## WHAT IS BEING ASKED
Copy exactly the run of lines that begins at the line with "Where should I click to: Click empty" and ends at the final line of the entries.

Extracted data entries
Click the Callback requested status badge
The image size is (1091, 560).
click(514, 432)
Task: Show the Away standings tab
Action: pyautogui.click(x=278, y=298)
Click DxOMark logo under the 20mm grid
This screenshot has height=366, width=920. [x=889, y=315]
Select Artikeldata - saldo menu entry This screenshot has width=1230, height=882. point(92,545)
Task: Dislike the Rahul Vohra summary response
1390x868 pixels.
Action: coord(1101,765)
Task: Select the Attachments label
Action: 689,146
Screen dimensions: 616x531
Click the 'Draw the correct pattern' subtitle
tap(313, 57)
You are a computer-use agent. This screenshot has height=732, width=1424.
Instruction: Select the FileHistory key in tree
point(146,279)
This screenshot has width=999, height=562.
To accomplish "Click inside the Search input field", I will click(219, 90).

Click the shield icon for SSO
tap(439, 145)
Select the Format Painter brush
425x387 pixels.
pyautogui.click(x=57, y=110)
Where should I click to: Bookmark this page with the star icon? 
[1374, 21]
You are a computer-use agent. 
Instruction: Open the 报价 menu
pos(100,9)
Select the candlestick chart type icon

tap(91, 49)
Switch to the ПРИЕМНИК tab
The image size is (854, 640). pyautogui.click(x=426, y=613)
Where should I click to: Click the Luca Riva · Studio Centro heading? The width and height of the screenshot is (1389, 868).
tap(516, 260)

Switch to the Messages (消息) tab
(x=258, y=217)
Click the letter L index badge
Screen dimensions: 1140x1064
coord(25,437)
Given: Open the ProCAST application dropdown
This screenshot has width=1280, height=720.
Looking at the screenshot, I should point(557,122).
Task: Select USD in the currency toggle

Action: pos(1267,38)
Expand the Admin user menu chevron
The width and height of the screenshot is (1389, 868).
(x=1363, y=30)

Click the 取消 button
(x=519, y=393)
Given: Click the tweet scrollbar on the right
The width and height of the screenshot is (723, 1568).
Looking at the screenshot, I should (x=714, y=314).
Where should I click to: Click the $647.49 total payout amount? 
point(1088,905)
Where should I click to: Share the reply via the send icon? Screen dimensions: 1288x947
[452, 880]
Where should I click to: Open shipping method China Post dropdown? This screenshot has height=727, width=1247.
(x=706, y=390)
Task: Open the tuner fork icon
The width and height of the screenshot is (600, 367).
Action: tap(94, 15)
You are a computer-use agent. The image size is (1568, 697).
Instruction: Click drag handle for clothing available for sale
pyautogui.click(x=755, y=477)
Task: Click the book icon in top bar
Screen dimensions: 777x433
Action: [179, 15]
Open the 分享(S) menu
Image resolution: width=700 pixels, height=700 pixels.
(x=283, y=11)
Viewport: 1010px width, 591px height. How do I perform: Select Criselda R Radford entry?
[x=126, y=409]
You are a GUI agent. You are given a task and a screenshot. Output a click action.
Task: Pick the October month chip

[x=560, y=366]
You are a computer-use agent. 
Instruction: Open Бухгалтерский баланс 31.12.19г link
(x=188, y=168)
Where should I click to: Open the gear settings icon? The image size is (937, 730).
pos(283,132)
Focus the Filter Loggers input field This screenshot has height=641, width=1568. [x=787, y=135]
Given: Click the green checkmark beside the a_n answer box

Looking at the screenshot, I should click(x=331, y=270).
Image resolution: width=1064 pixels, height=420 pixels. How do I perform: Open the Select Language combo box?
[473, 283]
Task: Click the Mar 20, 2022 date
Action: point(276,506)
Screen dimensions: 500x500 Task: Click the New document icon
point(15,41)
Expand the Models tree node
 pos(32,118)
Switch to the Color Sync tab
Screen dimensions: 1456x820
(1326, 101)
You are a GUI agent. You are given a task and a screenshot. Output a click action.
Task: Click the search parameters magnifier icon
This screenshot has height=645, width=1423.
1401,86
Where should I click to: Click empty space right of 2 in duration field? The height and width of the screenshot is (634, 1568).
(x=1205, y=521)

## EXERCISE ANSWER
Where should I click to: Click empty space right of 2 in duration field? The height and width of the screenshot is (634, 1568).
(x=1205, y=521)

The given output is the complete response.